***** TEXTO DE LECTURA *****

Uno y otra han abandonado la comunidad familiar anterior, que en las circunstancias del hombre antiguo le rodeaba y le brindaba una mayor protección que hoy, se han unido entre sí y forman ya algo inseparable. El proceso ideológico se apoya en el tenor literal del texto bíblico: con la creación de los dos sexos Dios ha querido esta unión, tan estrecha que de ahora en adelante varón y mujer forman una sola carne. El acento descansa en el «una sola», no en la «carne». Jesús lo subraya con su conclusión: en el matrimonio al marido y a la mujer hay que seguir considerándolos como una unidad. Dios mismo aparece como fundador del matrimonio -cosa que también pensaban muchos judíos incluso de cara a los matrimonios concretos-, por ello el hombre no puede ya romper esta unidad.
La argumentación de Jesús, fundada en la Escritura, no resulta nada singular a la luz del Documento de Damasco, que forma parte de la literatura qumraniana, pues también ese reducido grupo del judaísmo consideraba el relato de la creación como una prohibición del repetido matrimonio (4,21; cf. 5,1 ss). Hoy debemos buscar el sentido de la decisión de Jesús dentro del horizonte judío de su tiempo. Hay una condena tajante del connubio plural propiciado por el apetito sexual o de una poligamia sucesiva, condena que se funda en el orden de la creación, de la disposición natural de ambos sexos. Se reconoce la personalidad del hombre que permite ver en la comunidad conyugal no sólo la liberación del instinto sexual, sino la vinculación de una persona a otra, la realización personal del hombre en el encuentro y comunión con el cónyuge.
Es notable que en un tiempo y ambiente en que la mujer era considerada por lo general -incluso en el judaísmo- como un ser inferior y sometido al varón, la Biblia nos dé a conocer la dignidad humana según las miras de Dios; el hombre, sea varón o mujer, ha sido creado «a imagen y semejanza de Dios» (Gen_1:27). De este modo el matrimonio se eleva a una comunión personal, que cuanto más se realiza con mayor facilidad supera las dificultades y tensiones originadas por el instinto sexual.

***** MATERIAL PROPORCIONADO *****

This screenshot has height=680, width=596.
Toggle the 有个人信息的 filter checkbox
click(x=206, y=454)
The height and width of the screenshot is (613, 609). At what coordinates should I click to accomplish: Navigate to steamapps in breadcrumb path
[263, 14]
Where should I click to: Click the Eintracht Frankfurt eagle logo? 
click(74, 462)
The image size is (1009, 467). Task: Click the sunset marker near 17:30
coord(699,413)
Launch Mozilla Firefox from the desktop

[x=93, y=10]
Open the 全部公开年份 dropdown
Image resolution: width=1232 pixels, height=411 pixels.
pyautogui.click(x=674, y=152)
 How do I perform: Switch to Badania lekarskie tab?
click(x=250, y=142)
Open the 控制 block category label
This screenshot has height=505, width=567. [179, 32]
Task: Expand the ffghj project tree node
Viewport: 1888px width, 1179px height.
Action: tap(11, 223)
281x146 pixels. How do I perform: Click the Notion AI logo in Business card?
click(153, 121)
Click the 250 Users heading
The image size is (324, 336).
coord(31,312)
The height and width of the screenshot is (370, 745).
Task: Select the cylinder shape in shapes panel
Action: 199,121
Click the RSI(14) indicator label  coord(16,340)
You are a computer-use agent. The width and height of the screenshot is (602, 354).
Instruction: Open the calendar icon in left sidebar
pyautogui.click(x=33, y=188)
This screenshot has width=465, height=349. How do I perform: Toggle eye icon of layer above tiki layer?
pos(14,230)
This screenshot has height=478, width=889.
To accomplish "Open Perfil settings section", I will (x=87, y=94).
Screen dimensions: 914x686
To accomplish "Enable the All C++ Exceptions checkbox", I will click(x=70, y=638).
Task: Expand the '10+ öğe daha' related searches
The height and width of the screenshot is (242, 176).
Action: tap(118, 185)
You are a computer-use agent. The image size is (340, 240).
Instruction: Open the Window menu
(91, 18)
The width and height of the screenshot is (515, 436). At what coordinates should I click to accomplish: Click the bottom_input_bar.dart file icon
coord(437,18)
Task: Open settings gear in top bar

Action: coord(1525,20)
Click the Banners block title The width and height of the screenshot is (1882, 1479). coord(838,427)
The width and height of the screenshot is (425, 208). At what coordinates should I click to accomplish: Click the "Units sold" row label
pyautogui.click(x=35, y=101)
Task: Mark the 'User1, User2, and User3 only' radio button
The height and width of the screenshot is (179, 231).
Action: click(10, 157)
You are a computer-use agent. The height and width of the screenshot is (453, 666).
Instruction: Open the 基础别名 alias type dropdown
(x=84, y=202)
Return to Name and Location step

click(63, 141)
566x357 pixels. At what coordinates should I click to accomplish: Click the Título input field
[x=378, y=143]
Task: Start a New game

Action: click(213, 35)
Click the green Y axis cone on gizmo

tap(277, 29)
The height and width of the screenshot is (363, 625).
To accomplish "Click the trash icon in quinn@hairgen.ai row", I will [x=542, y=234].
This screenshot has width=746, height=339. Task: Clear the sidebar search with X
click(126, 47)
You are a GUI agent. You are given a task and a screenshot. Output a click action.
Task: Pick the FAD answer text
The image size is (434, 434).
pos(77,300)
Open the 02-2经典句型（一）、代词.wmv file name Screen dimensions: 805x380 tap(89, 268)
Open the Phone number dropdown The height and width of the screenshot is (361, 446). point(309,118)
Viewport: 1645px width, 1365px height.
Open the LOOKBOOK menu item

*****

[DESCRIPCIÓN DEL EJERCICIO]: Retome el texto sobre el matrimonio en la enseñanza de Jesús y continúelo a partir de su última oración. Las entradas no son necesarias para resolver el ejercicio.

[RESULTADO DEL EJERCICIO]:
La expresión «carne» no debe inducirnos a pensar que la unión sexual sea el elemento primero y principal; pues, en hebreo esa palabra significa ante todo al hombre en su completa realidad, aunque en el matrimonio ciertamente que la unión carnal -también como expresión de esa totalidad y entrega absoluta- cuenta también. La hostilidad al cuerpo y al instinto es ajena al judaísmo. La disolución de la sociedad conyugal la califica Jesús simple y llanamente de «adulterio», ruptura de la comunión entre dos, que Dios quiso desde el comienzo. No sin razón hablamos también nosotros de la «alianza matrimonial»; las relaciones de Dios con Israel como el pueblo de su alianza las presentan los profetas bajo la imagen de un matrimonio (especialmente Oseas 1-3). Ahora bien alianza es una vinculación personal, firme y obligatoria que debe ser permanente. La obligatoriedad perpetua, mientras dure la vida, no es así una imposición agobiante, sino una decisión libre y liberadora, que es posible al hombre desde su constitución personal y que refleja su dignidad. Cómo la Iglesia haya aceptado y expuesto esta decisión de Jesús, nos lo muestra el diálogo entre Jesús y sus discípulos que Marcos ha añadido para sus lectores.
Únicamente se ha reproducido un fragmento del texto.